Ya es viernes y toca excursión con Miguel, mi hijo a más de mi flamante editor. Se repite el desplazamiento por la aludida autopista hasta llegar a esas urbanizaciones para “gente guapa” (o fea con dinero) de Costa Meloneras y luego, pasado Arguineguín, subir hacia al suroeste atravesando los tantos barrancos de Mogán. Todo por intentar encontrar aquél asador en mitad de la nada donde hace un par de años recuerdo haber degustado un delicioso baifo (cabrito canario) a la brasa. A la altura de Veneguera logramos dar con la buscada brasería, mas nos encontramos con la inoportuna noticia de que no estamos en temporada paridera -nuestro gozo en un pozo- las cabras son así, qué le vamos a hacer. Durante  esta travesía he ido nombrando Mogán, Arguineguín y, antes, San Bartolomé de Tirajana y -aún desconociendo el tema en toda su complejidad- no puedo por menos que reflejar aquí la preocupación percibida en estos municipios (tan suasoriamente argumentada por Pedro Pablo, mi querido consuegro y sin embargo amigo) de que la futura central hidroeléctrica de Chira-Soria, un macroproyecto de almacenamiento de energía con renovables (postergado durante lustros, si no décadas) pudiera terminar afectando irreversiblemente al suroeste de una isla cuyo sur ya se encuentra de por sí sobradamente urbanizado ¡Ojo al Cristo, que es de plata!

Pero no nos pongamos demasiado serios, es sábado sabadete y volvemos a la inevitable autopista para plantarnos sin mayores complejos en esa zona cero del turismo internacional (últimamente nacional) de la isla, que no es otra que las playas dunosas de Maspalomas. La zona es archiconocida y no voy a describirla aquí, sí decir que he llegado a percibir algo así como que los bungalows orilleros de la primera línea estuvieran cada vez más cerca de las dunas, o quizás fuera al revés, que las dunas… etc. En fin, no sé. Mañana salimos temprano, ya de vuelta a casa, por lo que hoy toca comida familiar de despedida en un restaurante con fundamento de los tantos que salpican el paseo de Meloneras, frente a la playa del Faro.

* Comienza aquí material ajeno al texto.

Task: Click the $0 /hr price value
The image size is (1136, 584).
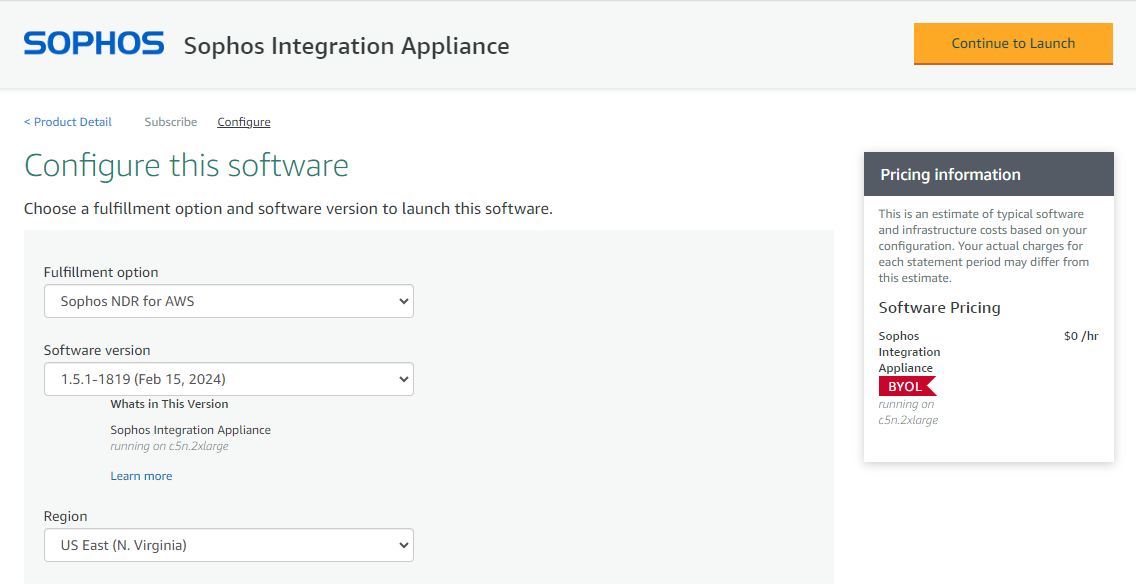Action: coord(1080,336)
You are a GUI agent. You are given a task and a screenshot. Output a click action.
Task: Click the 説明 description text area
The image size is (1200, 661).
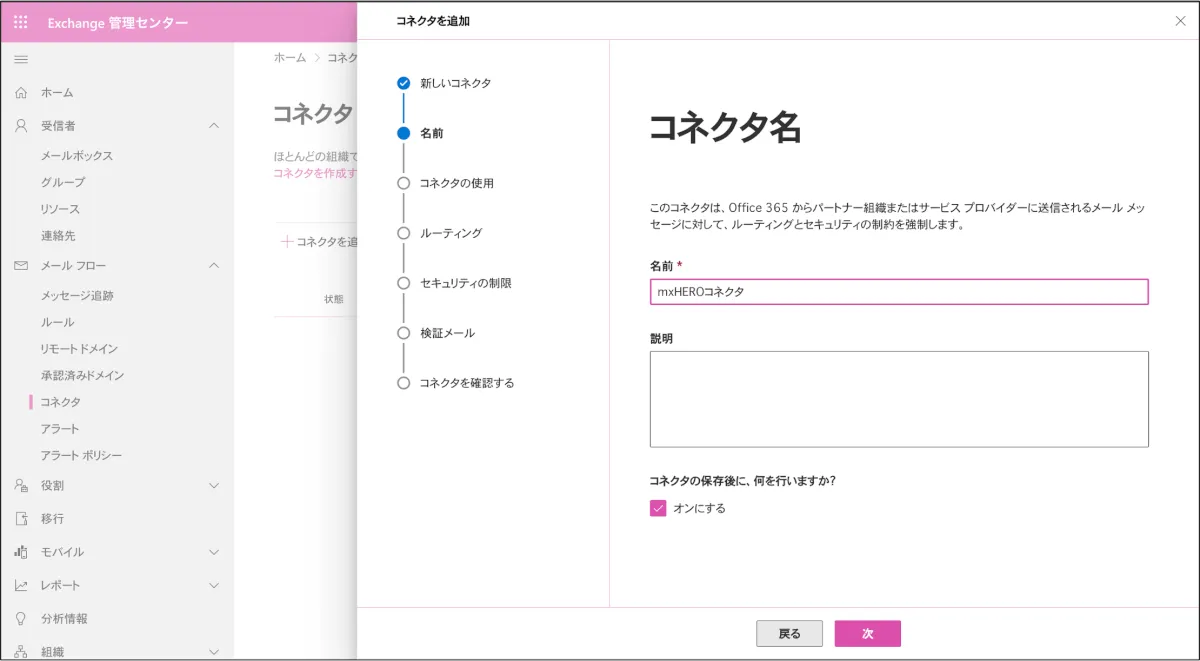898,399
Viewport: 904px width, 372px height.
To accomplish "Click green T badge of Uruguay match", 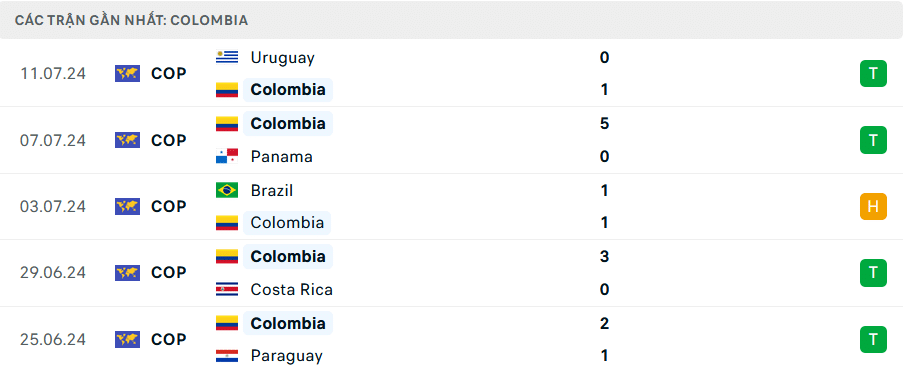I will [x=873, y=74].
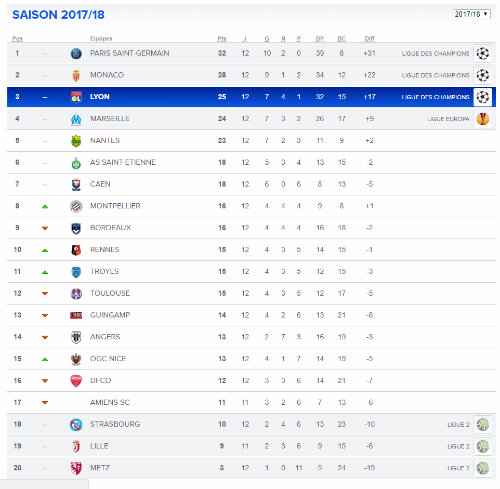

Allí comiendo nos dan las nueve de la noche -hora canaria- mientras, en la mesa de al lado, una solitaria y jovencísima muchacha rubia se viene tapiñando con afectada parsimonia una gran langosta, en un singular alarde de dandismo femenino.

Llegados al hotel, echo una última mirada a los muelles del Puerto y allí sigue atracado el impresionante Sea Cloud, un viejo velero de súper-lujo de cuatro palos y ciento diez metros de eslora. Una majestuosa y viajera Nube de Mar que me sirve como metáfora de ese eterno retorno de la humana travesía por los siete mares de nuestra existencia. Tantas cosas han quedado en el tintero como otras tendrán que esperar a un nuevo viaje. Siempre es necesario volver, tal como decían aquellos famosos versos de Wordsworth: “Aunque mis ojos ya no puedan ver ese puro destello, que en mi juventud me deslumbraba; aunque ya nada pueda devolver la hora del esplendor en la yerba de la gloria en las flores, no hay que afligirse, porque la belleza siempre subsiste en el recuerdo”. La felicidad al alcance de la mano o el esplendor en la yerba… Pues eso.